Can all mosquitos transmit viruses like Zika?
Not all mosquitos can transmit the Zika virus, and that’s the case with any mosquito-borne pathogen. There are about 3,000 species of mosquitos in the world and only a handful—about 150—are considered vectors of pathogens, capable of spreading viruses.
In terms of the Zika virus and the outbreak in the Americas, two mosquito species are involved: Aedes aegypti and Aedes albopictus.
These mosquitos feed indoors during the daytime, their breeding habitats develop around human dwellings and in any small amount of water. They are good at transmitting human pathogens because they have this close proximity to and association with humans.
The mosquito and virus have a compatible relationship where the mosquito has an innate ability to ingest the virus, support its development or replication, and then transmit the virus to a new host.
When a mosquito ingests a virus, the first site of replication is in the mosquito’s midgut, basically its stomach. Lining that gut are a number of receptors, similar to a lock-and-key relationship. The cells in the mosquito’s gut have the lock, and the virus needs a specific key to open that lock and get into the cell.
The virus has to travel all through the mosquito’s body from the midgut to the circulatory system and other tissues. Each point along the way is an opportunity to stop the virus, but in a compatible system like Zika virus and Aedes aegypti mosquitos, the virus gets through all the checkpoints.

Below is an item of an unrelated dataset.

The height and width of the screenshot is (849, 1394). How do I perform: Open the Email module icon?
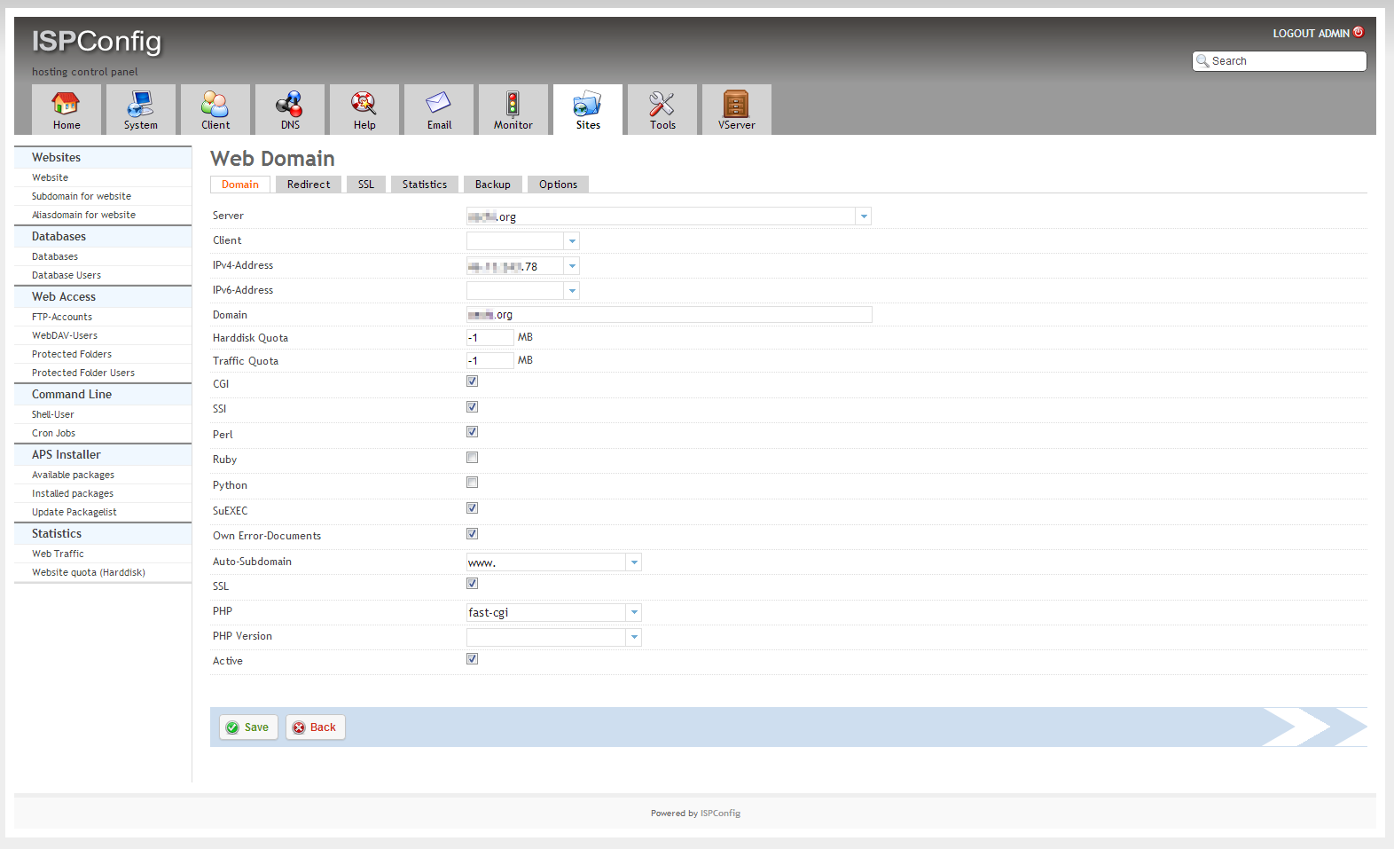pos(438,105)
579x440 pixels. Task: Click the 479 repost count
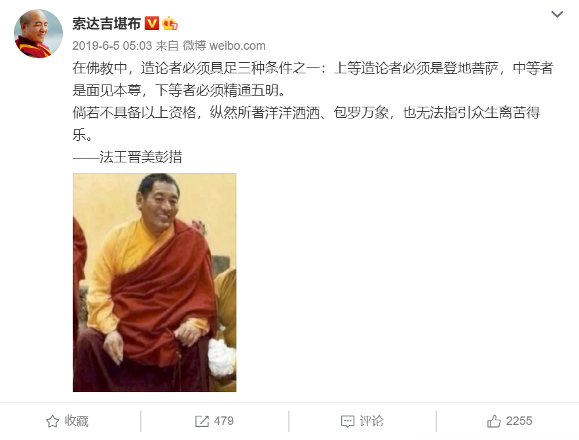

Eventually the virus needs to make it to the mosquito’s salivary glands if it wants to spread to another host.
When a mosquito feeds, it inserts its mouth parts into a human or animal. It’s not only ingesting blood, it’s actually spitting back into the human or animal. If that mosquito is infected with a virus, it’s actually spitting out saliva and the virus. That’s how the viral infection spreads.